I'm thinking of designing a PCB based on this low battery indicator circuit:

It hooks up to your battery of choice and has a green and red LED, and uses a trimmer pot to adjust at what voltage want the red LED to turn on and the green off. I want to add a function where the red LED will start blinking when the battery life is extra low, or right about to die. If I can't make the existing red LED blink, i'm open to adding a third LED (a blinking one), and possibly having to add another pot to specify its voltage. If I were using a 7.4v battery pack, this would make the new setup: Green - 6.5v-8.4v; Red - 6.3v-6.4v; Blinking Red - 6.2v. The first two settings can be set with the existing potentiometer, I just need to add the third setting. Thanks!

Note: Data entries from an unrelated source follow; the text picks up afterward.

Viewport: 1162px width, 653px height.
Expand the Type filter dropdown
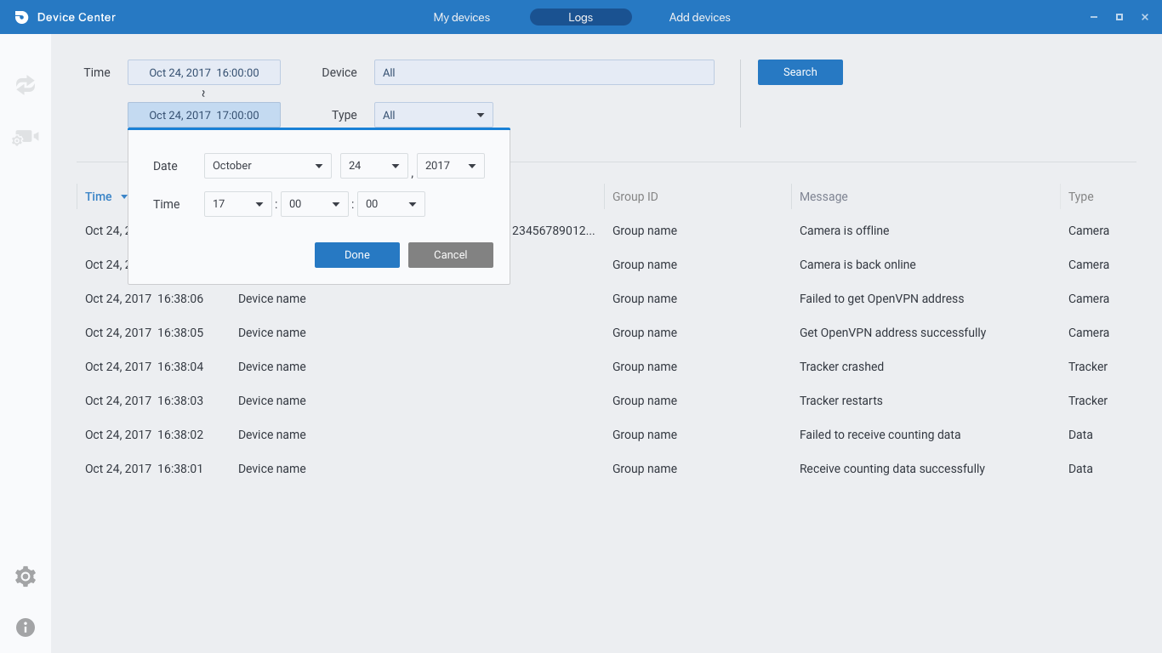pyautogui.click(x=434, y=115)
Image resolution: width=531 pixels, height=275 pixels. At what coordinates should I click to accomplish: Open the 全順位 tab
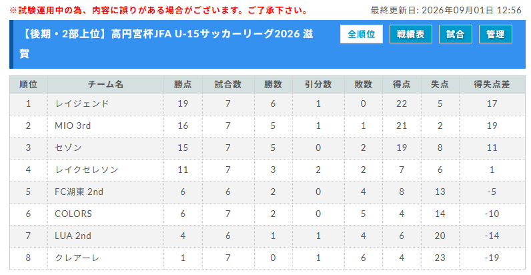(362, 34)
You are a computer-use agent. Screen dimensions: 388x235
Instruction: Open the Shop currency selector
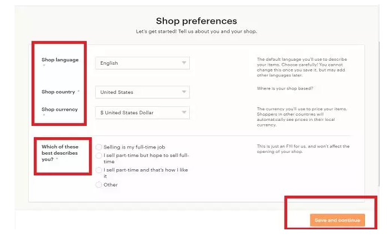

• you want to drain the battery faster once it starts to run low? Dec 30, 2017 at 19:47
• Who is this blinking Red for? and when is it not useful? Perhaps a better solution is needed such as battery cutoff. Dec 30, 2017 at 20:08
• The battery will cut off at 6.1-6.2v by use of the protection circuitry. If someone is using a device running on batteries, then the blinking red will let them know they have that much time to finish what they were doing on the device. So green means they are fine, red means get to a stopping point, and blinking red means the device is about to die. Perhaps I don't understand the question? Dec 30, 2017 at 20:22
• The whole thing can be done for about $10\:\mu\textrm{W}$ overhead. Of course, the LED power would swamp this. Even with $2\:\textrm{mA}$ high efficiency LEDs, that is $4\:\textrm{mW}$, or 400 times as much. So I guess there's no real point in looking for a low power circuit. Since you want blinking, I'd probably start with a voltage to frequency converter concept and enable the blinking directly when the frequency is slower than some limit. If faster, use an added circuit that overrides the blinking. If still faster, override that (shutting it off) while now driving the green.
– jonk
Dec 30, 2017 at 21:28
• Of course, a single, very cheap MCU could do all of this with an ADC and some I/O. On the order of $\mu\textrm{W}$ of overhead power (added to the LED power), using sleep modes which still keep the I/O active but only periodically wake up to do an ADC measurement and adjust things. But that entrains a toolset, programming skills, etc.